While the buzzwords are slightly different – multi-services platform, fused services, etc. – they all address the idea that service providers must “harness” consumer electronics devices and manage the complexity of an anywhere, anytime platform.
The general session Engineering the Extensible Network yesterday morning demonstrated how cable operators can both leverage existing infrastructure and also take advantage of new platforms such as PacketCable 2.0 to satisfy particularly digital natives’ desire for content across devices.
Operators can utilize their on-demand infrastructure and existing back-office applications for multi-platform TV, said Michael Adams, vice president, application software strategy, Tandberg Television.
“The back office is that software glue that holds everything together,” Adams said. It is a place where information about subscribers and assets is housed and provides a centralized point for session setup and tear-down.
“A single back office can manage the provisioning, playback and billing of an on-demand asset across all three screens (TV, PC, mobile) seamlessly,” Adams explained in a related paper. “This is achieved by making the back office device aware.”
PacketCable 2.0 will play a role in allowing operators to provide fused services, said Mark Tuberis, CTO of Cedar Point Communications. “(It) comes with very key assets that can be deployed without some kind of big bang.”
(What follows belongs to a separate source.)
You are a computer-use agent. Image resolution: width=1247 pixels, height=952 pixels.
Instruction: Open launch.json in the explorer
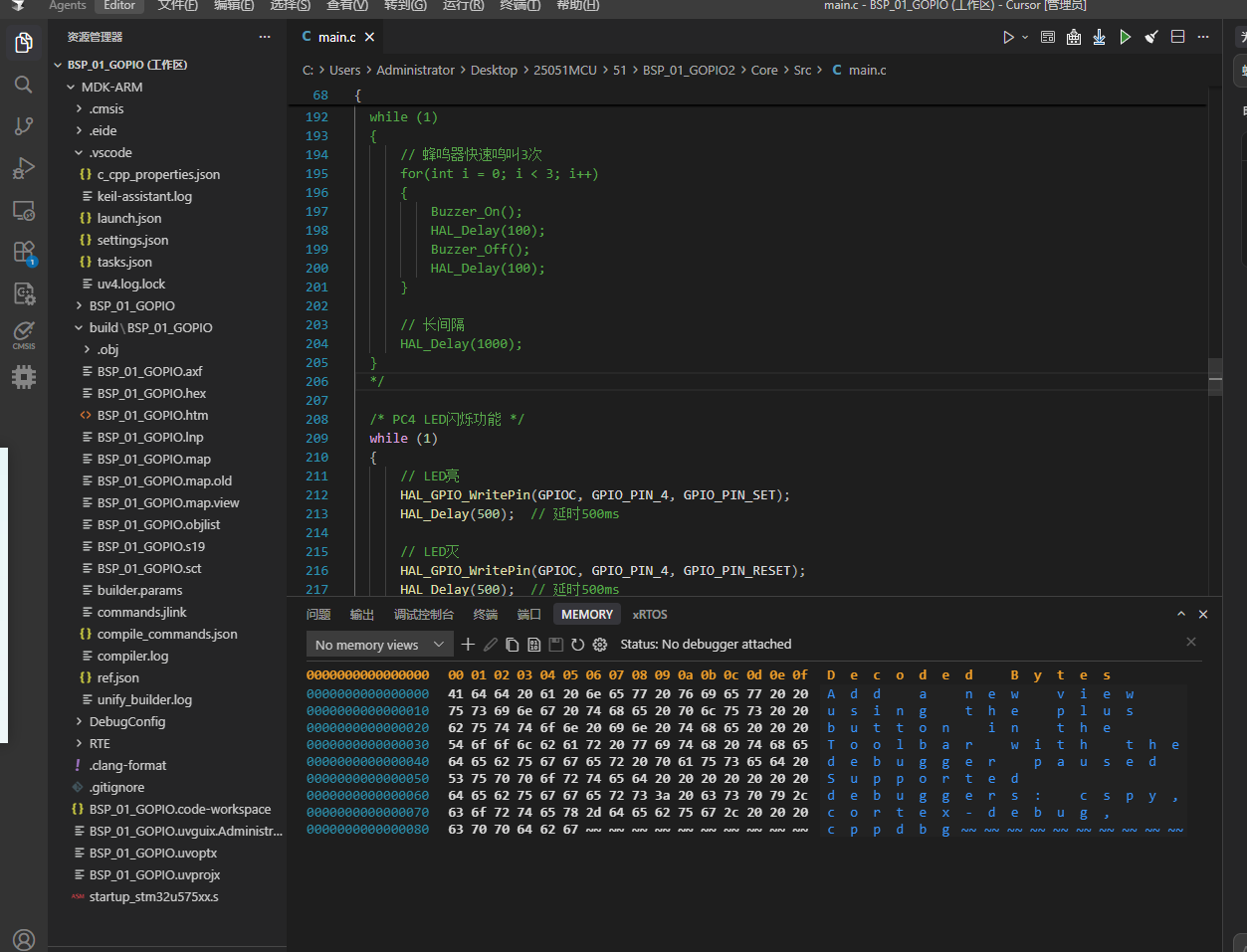tap(128, 218)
He was referring to the notion of a home subscriber server, which can store all subscriber data, allowing a customer to set up preferences in one place for use on multiple devices in and out of the home. PacketCable 2.0 also will help with identity management and authentication as well as the notion of presence, which helps determine if a contact is reachable and how.
“It’s a Wild West with the number of IP-enabled endpoints making their way into the home,” Tuberis said. “We shouldn’t dictate what devices customers put in the home, but we need to help them manage that home network.”
An effective user interface is also important. “PacketCable 2.0 and the services we envision are only as good as the user interface,” Tuberis said, suggesting high-def icons with a dimension and an interface that allows the user to see the response very quickly.
Tuberis also said he believes the cable industry should embrace high-def voice. “(There are) many instances with the global economy and the fact that we interact with non-native speakers, (where) having the ability to have clearer sound will improve intelligibility.”
Mike Hayashi, executive vice president of Time Warner Cable, said he “loved” the concept of HD voice and video and the fusing of telecom features with video that Tuberis suggested, but wanted to know, “Why don’t I have this stuff deployed?”
“Trying to do real-time transcoding so ‘any to any’ can be provided – which is what (we) are trying to do with fused – is something the whole industry has to work on,” Tuberis said.